In Deutschland kommen immer mehr Kinder per Kaiserschnitt zur Welt. Dabei ist diese Art der Geburt in vielen Fällen medizinisch gar nicht unbedingt notwendig. Selbst wenn eine Schwangere Zwillinge erwartet oder das Ungeborene in der Beckenendlage liegt, heißt das nicht automatisch, dass sie nur durch einen Kaiserschnitt entbinden kann. Seit dem Frühjahr gibt es für diese Frauen in der Frauenklinik der Medizinischen Hochschule Hannover (MHH) eine Spezialsprechstunde. Ein Team aus Ärztinnen, Ärzten und Hebammen berät und begleitet die Schwangeren während der letzten Schwangerschaftswochen, damit die werdenden Mütter dann besser entscheiden können, ob ein Kaiserschnitt oder eine natürliche Geburt das Richtige für sie ist.
Seit 1991 hat sich die Kaiserschnittrate in Deutschland fast verdoppelt. 2019 lag sie bei 29,6 Prozent. Der Anstieg hat unterschiedliche Gründe, ist aber im Gesamtergebnis nicht mit einer besseren Gesundheit von Mutter und Kind verbunden. In der MHH-Klinik für Frauenheilkunde und Geburtshilfe unter der Leitung von Klinikdirektor Professor Dr. Peter Hillemanns werden den werdenden Eltern sogenannte Geburtsmodus-Gespräche angeboten. Die Hebammen und Gynäkolog:innen sind gut auf Zwillingsgeburten und Geburten mit Beckenendlage vorbereitet. Professor Dr. Constantin von Kaisenberg, Bereichsleiter Geburtshilfe und Pränatalmedizin, hat dort schon vor mehreren Jahren das spezielle PROMPT-Training etabliert, bei denen das Team in regelmäßigen Simulationstrainings auf genau diese Geburtssituationen geschult wird.

== AUFGABE ==
Stimmen die Aussagen (a), (b) und (c) mit dem Text über Kaiserschnitte überein? Antworte jeweils mit Ja oder Nein und zitiere die entscheidenden Worte aus dem Text.
(a) Im Jahr 2019 lag die Kaiserschnittrate in Deutschland bei 29,6 Prozent.
(b) Wer Zwillinge erwartet, muss immer per Kaiserschnitt entbinden.
(c) Das PROMPT-Training wurde von Professor Dr. Peter Hillemanns eingeführt.

== DATENTEIL ==
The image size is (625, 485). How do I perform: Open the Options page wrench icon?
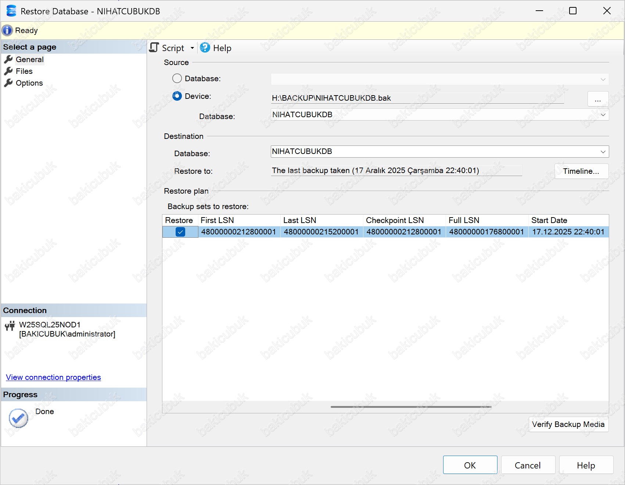coord(8,83)
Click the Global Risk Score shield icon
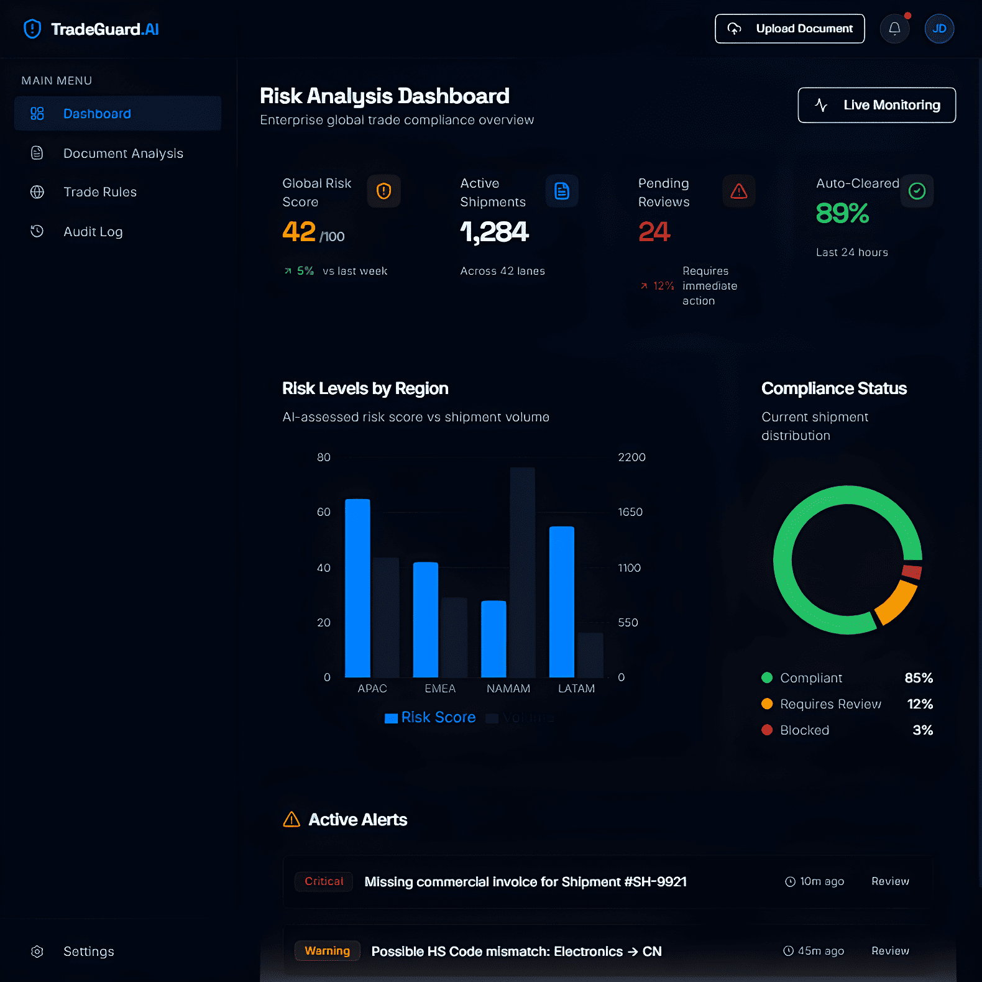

== ANTWORT ==
(a) Ja: „2019 lag sie bei 29,6 Prozent.“
(b) Nein: „Selbst wenn eine Schwangere Zwillinge erwartet oder das Ungeborene in der Beckenendlage liegt, heißt das nicht automatisch, dass sie nur durch einen Kaiserschnitt entbinden kann.“
(c) Nein: „Professor Dr. Constantin von Kaisenberg, Bereichsleiter Geburtshilfe und Pränatalmedizin, hat dort schon vor mehreren Jahren das spezielle PROMPT-Training etabliert“